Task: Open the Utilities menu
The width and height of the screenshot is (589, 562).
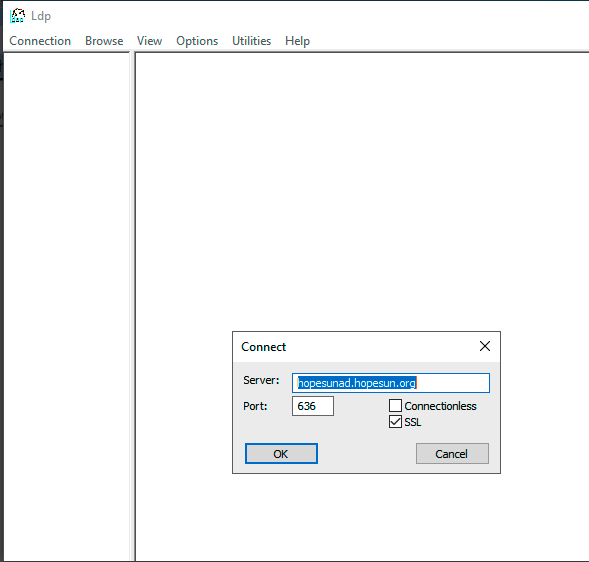Action: click(x=252, y=41)
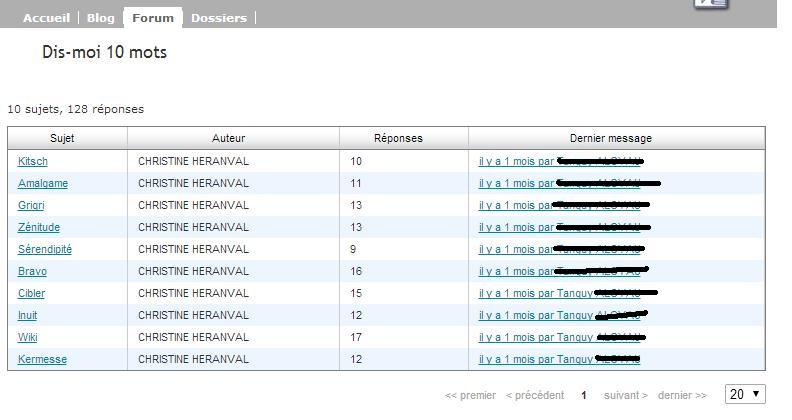The width and height of the screenshot is (792, 420).
Task: Go to next page with suivant
Action: click(x=625, y=396)
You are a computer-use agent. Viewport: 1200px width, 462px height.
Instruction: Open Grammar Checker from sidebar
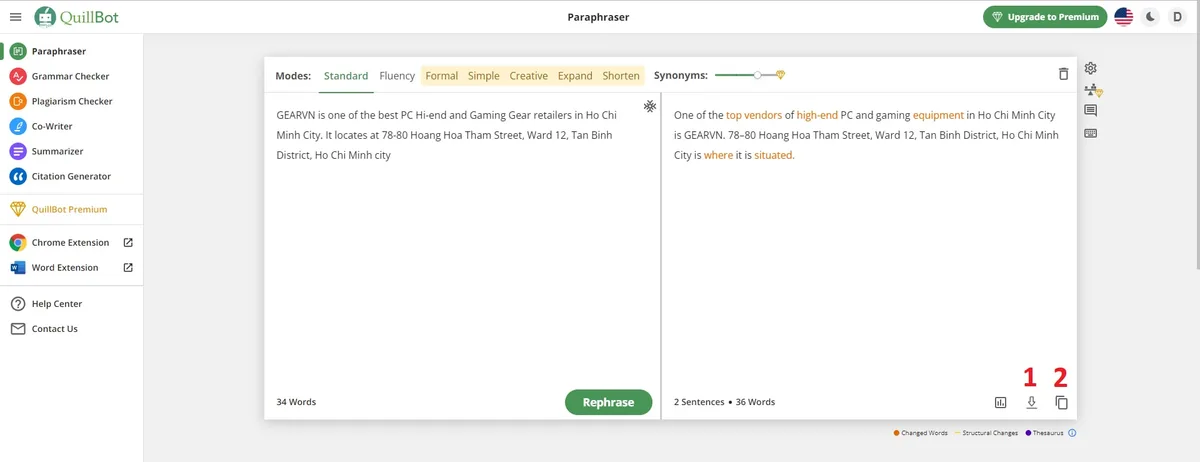point(70,76)
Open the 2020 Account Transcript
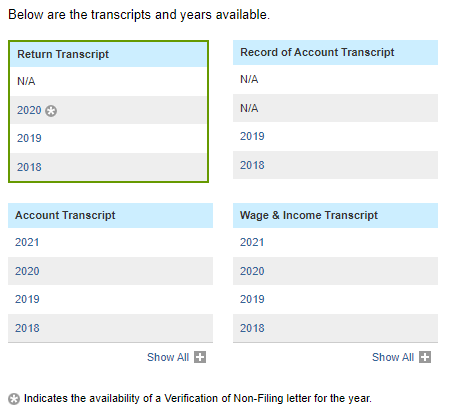Image resolution: width=451 pixels, height=419 pixels. pos(27,271)
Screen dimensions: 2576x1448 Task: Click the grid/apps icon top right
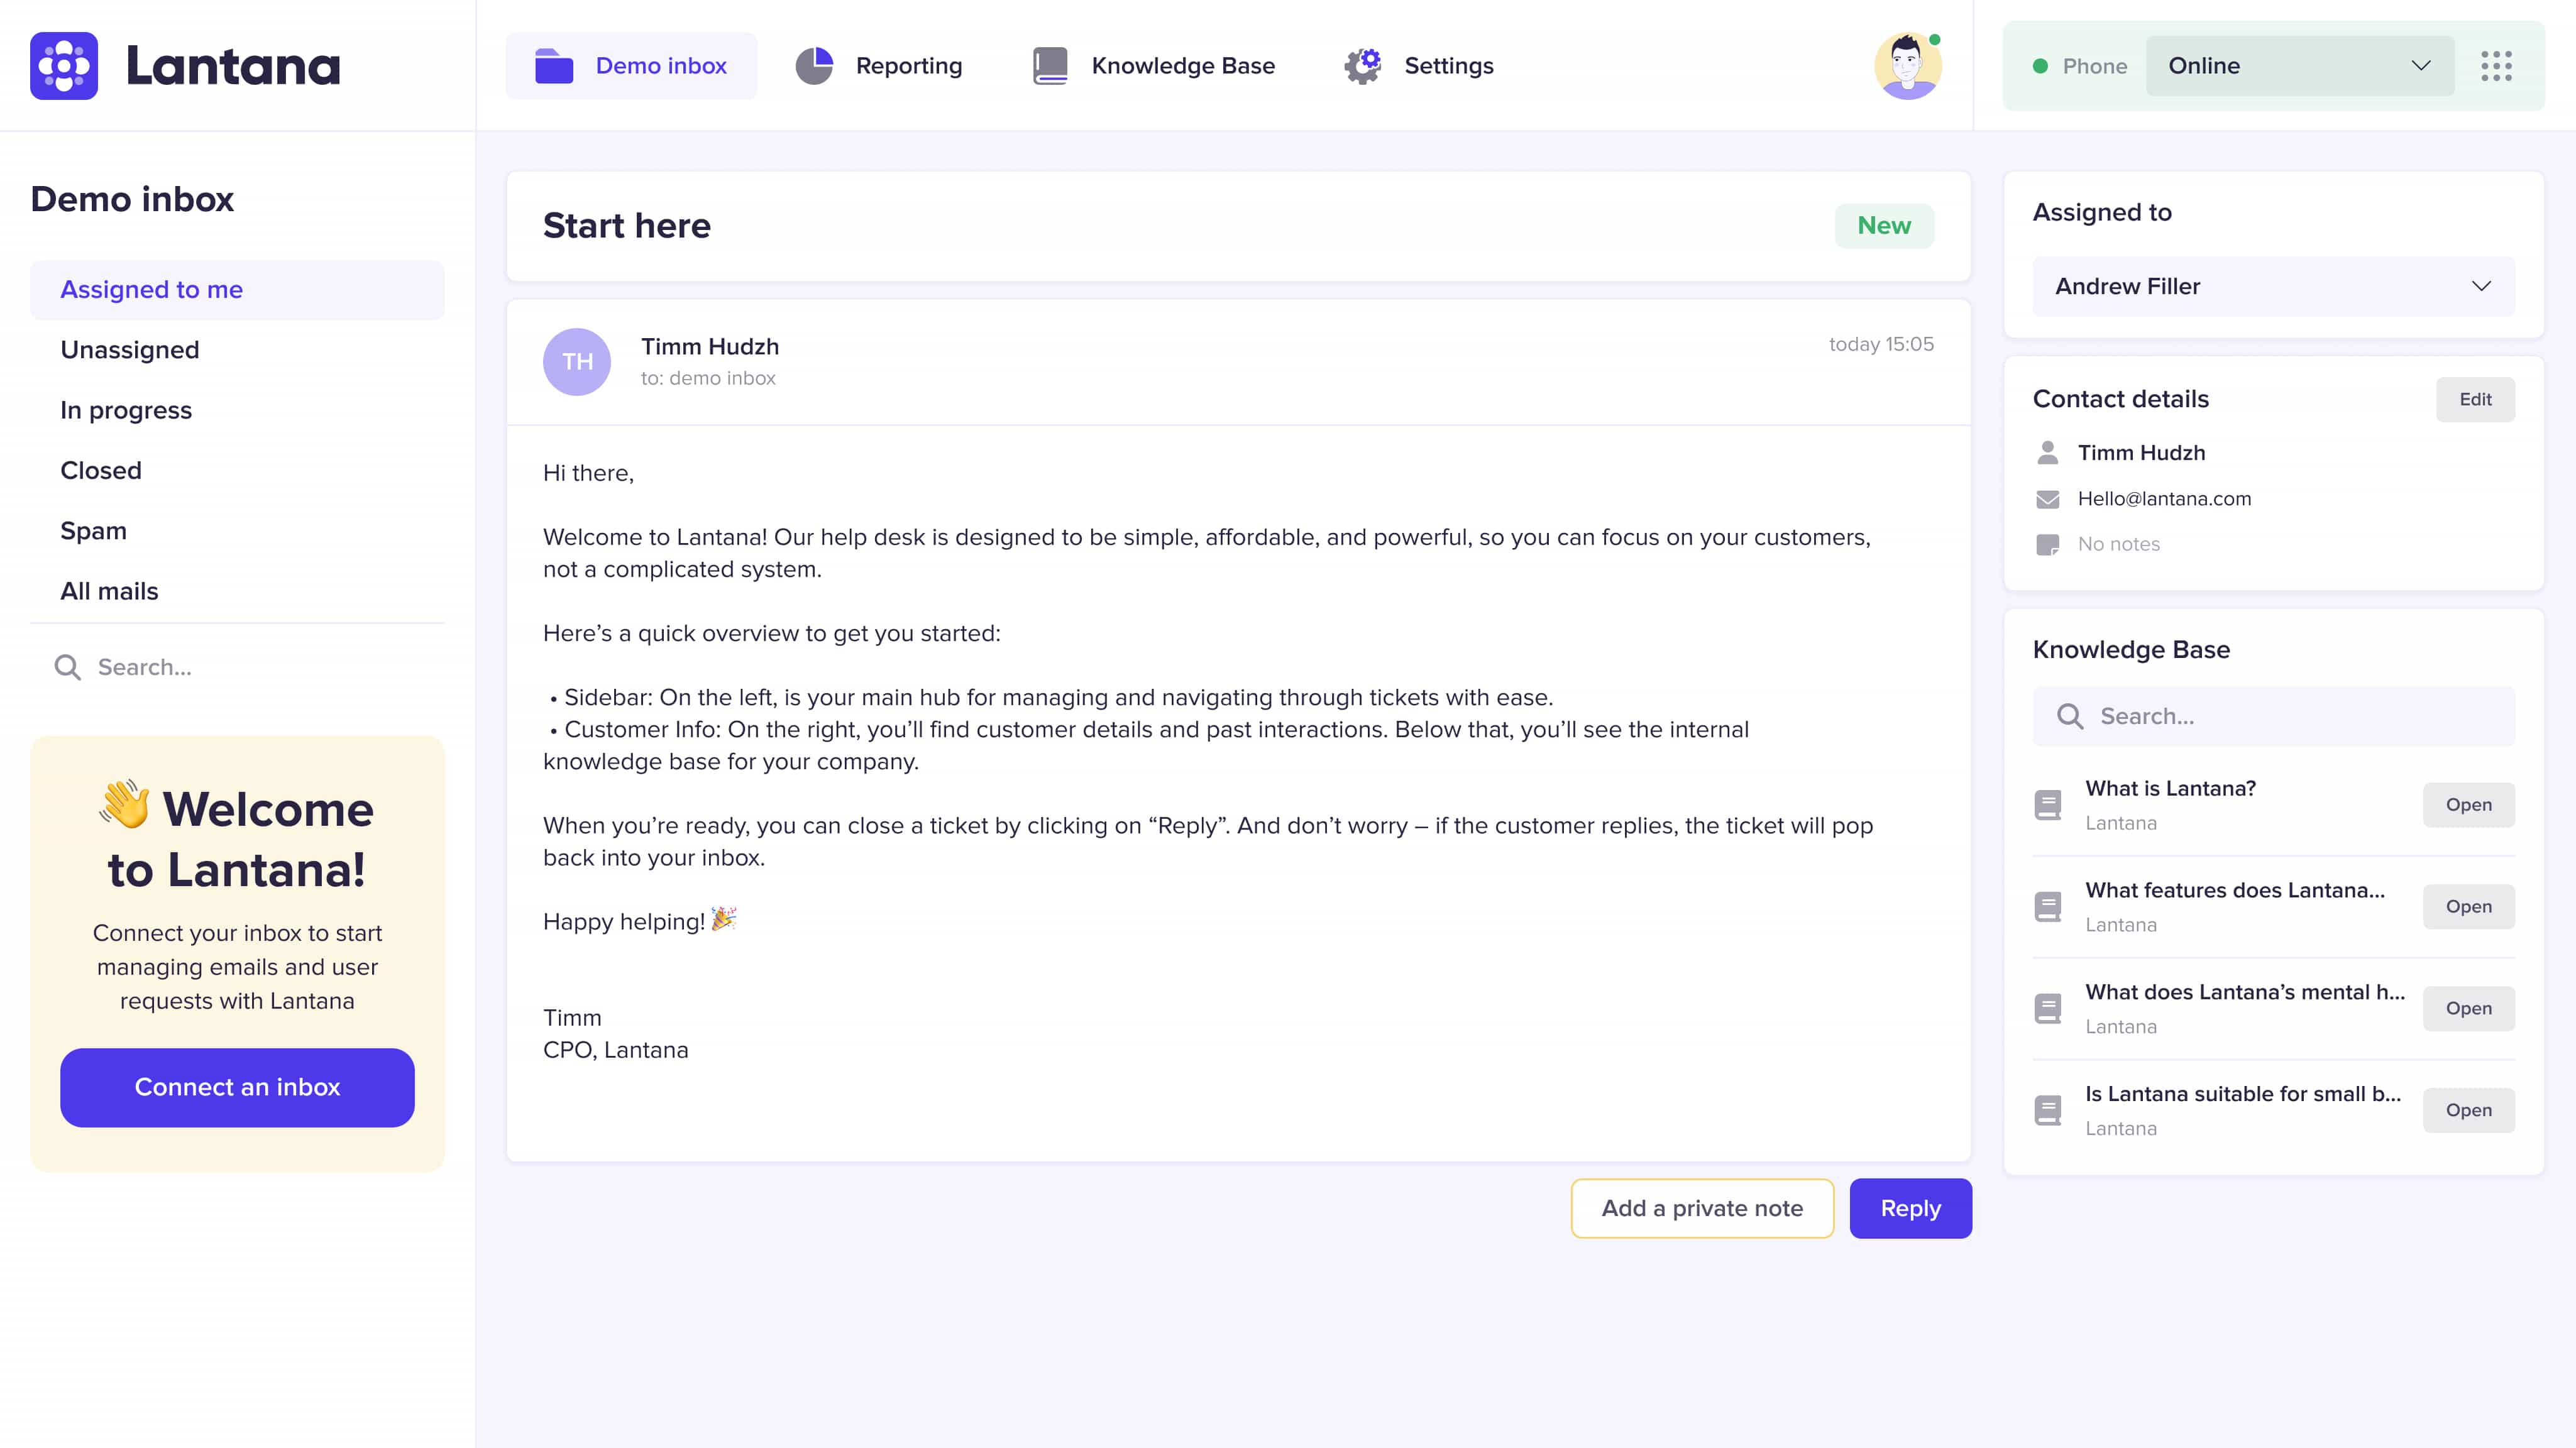tap(2496, 65)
--
▶ [Exercise objective] Give the data again exactly. Keep the images out.

▶ [Your response]
Task: Open the Utilities menu
The width and height of the screenshot is (589, 562).
Action: click(x=252, y=41)
The width and height of the screenshot is (792, 420).
Task: Go to next page with suivant
Action: click(x=625, y=396)
You are a computer-use agent. Viewport: 1200px width, 462px height.
Instruction: Open Grammar Checker from sidebar
point(70,76)
Open the 2020 Account Transcript
Image resolution: width=451 pixels, height=419 pixels. pos(27,271)
Screen dimensions: 2576x1448 Task: Click the grid/apps icon top right
tap(2496, 65)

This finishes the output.